**Given passage:**
⟨
Third, it is quite clear that speaking in tongues is not in itself a proof of spirituality. The church that seems to have exercised it the most was the least spiritual. The history of the tongues movement seems to have given rise to emotionalism and excesses of various sorts which have not been beneficial to the propagation of the gospel. That women were prominent in speaking in tongues in the church in Corinth is indicative of the dangers that exist in Pentecostalism today.
Fourth, it is not true that speaking in tongues is an inseparable evidence of the baptism of the Spirit. While one who spoke in tongues in the early church obviously, if it were a genuine gift, was also baptized into the body of Christ, it is quite clear from 1 Corinthians 12:13 that every Christian is baptized by the Spirit into the body of Christ, but only a few speak in tongues. Accordingly, the attempt to make tongues a necessary sign of either spirituality or salvation is an abuse of the doctrine which is expressly prohibited in the Scriptures.
⟩
**Work task 1:**
Answer these questions from the passage on speaking in tongues:
(a) What does the passage say about the church that seems to have exercised tongues the most?
(b) Which Scripture reference is cited to show that every Christian is baptized by the Spirit into the body of Christ?
(c) According to the passage, what has the history of the tongues movement given rise to?
**Work task 2:** According to the passage on speaking in tongues, what are all the things that tongues should not be taken as a proof, evidence, or necessary sign of?
**Work task 3:** Could you continue the passage on speaking in tongues from where it stops?

**Records provided:**
⟨
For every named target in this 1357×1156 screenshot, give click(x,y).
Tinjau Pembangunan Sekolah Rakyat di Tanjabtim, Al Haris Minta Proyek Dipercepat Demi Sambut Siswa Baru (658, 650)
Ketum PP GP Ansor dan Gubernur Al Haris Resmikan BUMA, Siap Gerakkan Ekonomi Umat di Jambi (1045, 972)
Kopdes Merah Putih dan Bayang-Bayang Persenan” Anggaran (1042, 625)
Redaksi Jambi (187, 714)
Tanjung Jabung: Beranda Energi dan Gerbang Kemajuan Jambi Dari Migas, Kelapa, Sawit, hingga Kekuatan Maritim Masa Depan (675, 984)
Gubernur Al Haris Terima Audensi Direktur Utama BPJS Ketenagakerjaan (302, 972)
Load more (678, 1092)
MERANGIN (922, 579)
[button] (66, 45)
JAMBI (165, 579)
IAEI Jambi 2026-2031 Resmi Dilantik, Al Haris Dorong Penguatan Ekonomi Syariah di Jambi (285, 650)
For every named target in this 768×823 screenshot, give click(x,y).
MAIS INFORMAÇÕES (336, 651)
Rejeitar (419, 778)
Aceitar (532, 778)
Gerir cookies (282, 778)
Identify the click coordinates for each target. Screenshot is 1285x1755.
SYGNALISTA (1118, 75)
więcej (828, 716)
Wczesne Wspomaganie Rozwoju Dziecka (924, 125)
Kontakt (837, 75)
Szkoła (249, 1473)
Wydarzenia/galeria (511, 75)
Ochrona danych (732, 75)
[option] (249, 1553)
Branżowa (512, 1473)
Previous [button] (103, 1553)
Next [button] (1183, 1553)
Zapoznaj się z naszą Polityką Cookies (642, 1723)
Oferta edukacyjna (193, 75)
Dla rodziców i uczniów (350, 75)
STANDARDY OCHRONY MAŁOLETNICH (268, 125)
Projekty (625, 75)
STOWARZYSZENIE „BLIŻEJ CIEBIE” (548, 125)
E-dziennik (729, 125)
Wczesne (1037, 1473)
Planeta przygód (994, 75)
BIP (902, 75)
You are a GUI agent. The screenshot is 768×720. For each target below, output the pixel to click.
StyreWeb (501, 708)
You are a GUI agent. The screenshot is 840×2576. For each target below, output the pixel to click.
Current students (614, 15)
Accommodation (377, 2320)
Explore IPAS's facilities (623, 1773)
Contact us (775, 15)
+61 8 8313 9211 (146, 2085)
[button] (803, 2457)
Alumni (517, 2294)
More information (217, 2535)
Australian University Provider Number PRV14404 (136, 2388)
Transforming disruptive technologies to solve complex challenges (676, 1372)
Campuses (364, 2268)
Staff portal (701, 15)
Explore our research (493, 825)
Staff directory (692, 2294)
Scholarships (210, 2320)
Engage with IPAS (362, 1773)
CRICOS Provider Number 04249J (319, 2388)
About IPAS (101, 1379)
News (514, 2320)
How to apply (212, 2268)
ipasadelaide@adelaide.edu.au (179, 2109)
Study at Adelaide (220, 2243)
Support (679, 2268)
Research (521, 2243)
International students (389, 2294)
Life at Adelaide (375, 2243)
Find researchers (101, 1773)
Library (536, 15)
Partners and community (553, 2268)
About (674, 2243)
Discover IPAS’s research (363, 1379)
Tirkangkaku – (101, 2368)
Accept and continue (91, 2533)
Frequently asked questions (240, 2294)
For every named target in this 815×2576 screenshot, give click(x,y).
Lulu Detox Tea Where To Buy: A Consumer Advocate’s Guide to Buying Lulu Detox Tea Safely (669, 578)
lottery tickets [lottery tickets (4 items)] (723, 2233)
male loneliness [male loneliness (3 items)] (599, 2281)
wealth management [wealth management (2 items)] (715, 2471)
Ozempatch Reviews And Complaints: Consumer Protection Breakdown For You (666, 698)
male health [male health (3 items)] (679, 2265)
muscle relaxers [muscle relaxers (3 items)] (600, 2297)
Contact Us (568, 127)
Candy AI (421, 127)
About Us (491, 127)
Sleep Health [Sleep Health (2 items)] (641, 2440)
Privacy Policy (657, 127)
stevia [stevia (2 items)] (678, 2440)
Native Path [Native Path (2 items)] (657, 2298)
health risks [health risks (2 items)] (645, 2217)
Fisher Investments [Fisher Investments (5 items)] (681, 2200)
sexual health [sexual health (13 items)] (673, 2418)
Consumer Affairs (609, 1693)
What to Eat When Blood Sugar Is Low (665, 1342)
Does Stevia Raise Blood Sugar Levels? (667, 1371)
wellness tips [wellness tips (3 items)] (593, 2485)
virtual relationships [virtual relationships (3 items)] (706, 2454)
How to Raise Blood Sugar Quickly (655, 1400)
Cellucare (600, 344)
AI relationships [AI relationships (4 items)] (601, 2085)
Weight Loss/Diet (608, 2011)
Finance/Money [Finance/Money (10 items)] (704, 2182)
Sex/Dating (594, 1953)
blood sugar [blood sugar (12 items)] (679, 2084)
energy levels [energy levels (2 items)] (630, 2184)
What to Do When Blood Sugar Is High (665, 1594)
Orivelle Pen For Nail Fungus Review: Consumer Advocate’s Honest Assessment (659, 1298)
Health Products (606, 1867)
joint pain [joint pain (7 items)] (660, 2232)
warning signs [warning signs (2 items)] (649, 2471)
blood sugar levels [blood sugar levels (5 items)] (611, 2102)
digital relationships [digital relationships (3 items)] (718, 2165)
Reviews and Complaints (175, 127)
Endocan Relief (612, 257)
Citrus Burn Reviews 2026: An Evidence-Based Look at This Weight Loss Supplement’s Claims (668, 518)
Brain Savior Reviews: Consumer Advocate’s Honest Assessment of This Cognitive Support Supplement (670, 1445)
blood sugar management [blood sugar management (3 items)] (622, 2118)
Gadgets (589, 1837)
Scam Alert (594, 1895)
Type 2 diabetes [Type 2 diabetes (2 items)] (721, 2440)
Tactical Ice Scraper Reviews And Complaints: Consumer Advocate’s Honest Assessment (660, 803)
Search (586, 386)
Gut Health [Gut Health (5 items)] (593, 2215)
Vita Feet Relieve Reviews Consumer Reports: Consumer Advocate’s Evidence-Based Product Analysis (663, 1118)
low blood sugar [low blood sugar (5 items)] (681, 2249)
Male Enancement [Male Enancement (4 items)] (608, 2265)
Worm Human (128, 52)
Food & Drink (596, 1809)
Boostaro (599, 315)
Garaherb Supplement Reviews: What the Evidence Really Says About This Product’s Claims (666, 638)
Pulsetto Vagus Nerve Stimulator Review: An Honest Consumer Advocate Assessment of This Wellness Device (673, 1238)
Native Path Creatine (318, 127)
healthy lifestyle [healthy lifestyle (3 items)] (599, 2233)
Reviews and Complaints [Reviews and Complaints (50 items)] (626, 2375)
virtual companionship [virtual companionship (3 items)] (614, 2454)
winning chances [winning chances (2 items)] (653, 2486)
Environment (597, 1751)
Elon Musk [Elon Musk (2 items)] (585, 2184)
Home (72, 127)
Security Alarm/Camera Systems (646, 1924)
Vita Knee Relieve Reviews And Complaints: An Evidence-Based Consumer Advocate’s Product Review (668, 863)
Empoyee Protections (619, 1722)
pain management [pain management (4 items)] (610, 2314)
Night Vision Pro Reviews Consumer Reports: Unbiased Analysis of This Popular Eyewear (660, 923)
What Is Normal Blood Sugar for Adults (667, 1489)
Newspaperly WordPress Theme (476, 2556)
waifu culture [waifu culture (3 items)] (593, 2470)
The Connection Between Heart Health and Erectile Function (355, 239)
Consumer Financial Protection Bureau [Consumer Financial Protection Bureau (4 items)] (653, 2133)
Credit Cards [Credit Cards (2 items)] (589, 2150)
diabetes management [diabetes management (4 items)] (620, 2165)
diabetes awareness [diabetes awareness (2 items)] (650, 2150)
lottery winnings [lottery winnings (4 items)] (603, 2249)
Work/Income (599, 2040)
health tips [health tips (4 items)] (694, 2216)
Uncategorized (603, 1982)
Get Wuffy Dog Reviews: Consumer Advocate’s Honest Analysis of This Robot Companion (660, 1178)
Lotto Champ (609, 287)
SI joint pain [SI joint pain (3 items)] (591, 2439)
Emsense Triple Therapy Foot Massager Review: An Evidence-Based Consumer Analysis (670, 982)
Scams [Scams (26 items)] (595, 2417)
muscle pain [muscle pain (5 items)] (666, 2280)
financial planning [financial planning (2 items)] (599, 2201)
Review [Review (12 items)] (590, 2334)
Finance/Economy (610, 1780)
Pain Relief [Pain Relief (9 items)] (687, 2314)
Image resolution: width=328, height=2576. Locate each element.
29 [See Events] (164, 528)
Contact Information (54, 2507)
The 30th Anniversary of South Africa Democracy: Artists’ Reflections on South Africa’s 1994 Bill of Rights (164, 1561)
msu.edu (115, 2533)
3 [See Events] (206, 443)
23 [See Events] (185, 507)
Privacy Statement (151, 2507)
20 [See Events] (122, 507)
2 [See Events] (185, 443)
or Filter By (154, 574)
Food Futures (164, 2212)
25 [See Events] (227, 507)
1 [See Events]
⟩
**Answer section 1:**
(a) It was the least spiritual.
(b) 1 Corinthians 12:13.
(c) Emotionalism and excesses of various sorts, which have not been beneficial to the propagation of the gospel.

**Answer section 2:**
- Spirituality
- The baptism of the Spirit
- Salvation

**Answer section 3:**
A practical approach to the problem of speaking in tongues is probably not one of attempting to prove to Pentecostals that they do not have the gift, although this may be our own conclusion. It is rather that evangelical Christianity should insist that Pentecostalism should confine the exercise of their supposed gift of tongues to the regulations and limitations imposed by the Scriptures themselves. Obviously, if the Pentecostal movement followed closely the regulations laid down in 1 Corinthians 12-14 , there would be little harm, if any, in exercising the supposed gift, for it would be regulated and kept within bounds and properly evaluated. The improper use and promotion of the gift of tongues, however, is detrimental to the exposition of Bible doctrine as a whole, and confuses the issue of both salvation and spirituality. Accordingly, evangelical Christians are duty bound to speak out on this subject and in Christian love to reaffirm what the Scriptures teach on this theme.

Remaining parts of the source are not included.